All ETDs from UAB

Advisory Committee Chair

Danny Welch

Advisory Committee Members

Louise Chow

Robert Hardy

Louis Justement

Richard Marchase

Joanne Murphy-Ullrich

Document Type


Date of Award


Degree Name by School

Doctor of Philosophy (PhD) Heersink School of Medicine


Failure to reduce the number of cancer deaths over the last 50 years is due to the inability to selectively target metastatic disease. Recently, the KISS1 metastasis suppressor has emerged as a promising molecular agent for the management of metastatic disease.
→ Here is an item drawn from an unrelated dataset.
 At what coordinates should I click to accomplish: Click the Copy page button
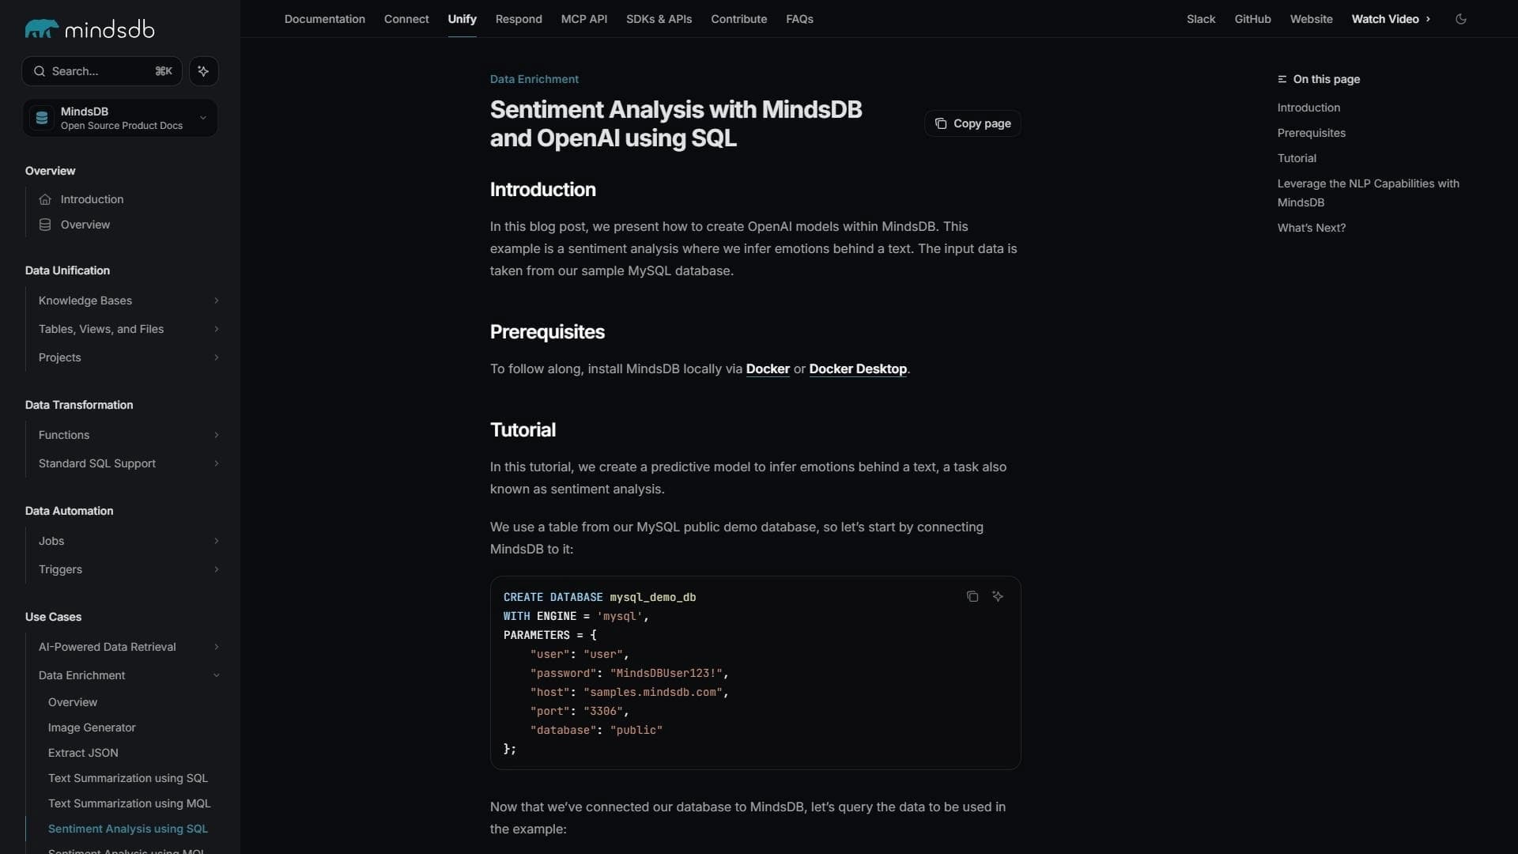[x=972, y=123]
Although KISS1 has been implicated in the regulation of the metastatic phenotype in human cancers and in in vivo mouse models, little is known about its mechanism. Recent evidence suggests that KISS1 is a neuropeptide that is processed and secreted to interact with its cognate receptor GPR54 in the hypothalamus to trigger puberty and maintain the reproductive state. However, whether KISS1 secretion is required for metastasis suppression is not clear. The goal of this study was to test the hypothesis that KISS1 secretion is required for multiple organ metastasis suppression using the highly metastatic human melanoma cell line C8161.9. To detect secretion, KISS1 was engineered with an internal FLAG epitope in order to identify processed forms in the absence of a suitable antibody. Green fluorescent C8161.9 cells were stably transfected with pcDNA3-FLAG KISS1 (KFM) or pcDNA3-FLAG KISS1 lacking the putative secretion signal (KFM)SS). Secretion and processing of KISS1 proteins could only be detected in C8161.9KFM cells despite equal KISS1 protein expression in whole cell lysate for both constructs. Only C8161.9KFM cells suppressed the incidence and frequency of metastases in the lung, kidney, eye and bone by 56%-100% when compared to C8161.9vector or C8161.9KFM)SS cells. In the lung, C8161.9KFM cells remained dormant while C8161.9KFM)SS and C8161.9vector cells formed iii overt metastatic lesions. These results suggest that KISS1 secretion is necessary to prevent colonization at the secondary site. More importantly, the dormancy of C8161.9KFM cells was sustained providing a significant survival advantage in these mice when compared to mice receiving C8161.9vector controls. These data indicate that KISS1 secretion is required for multiple organ metastasis suppression and for the maintenance of metastatic cells in a dormant state. Soluble Kisspeptin (mimetics) could potentially be used to maintain tumor dormancy, rendering disseminated micrometastasis a legitimate treatment target.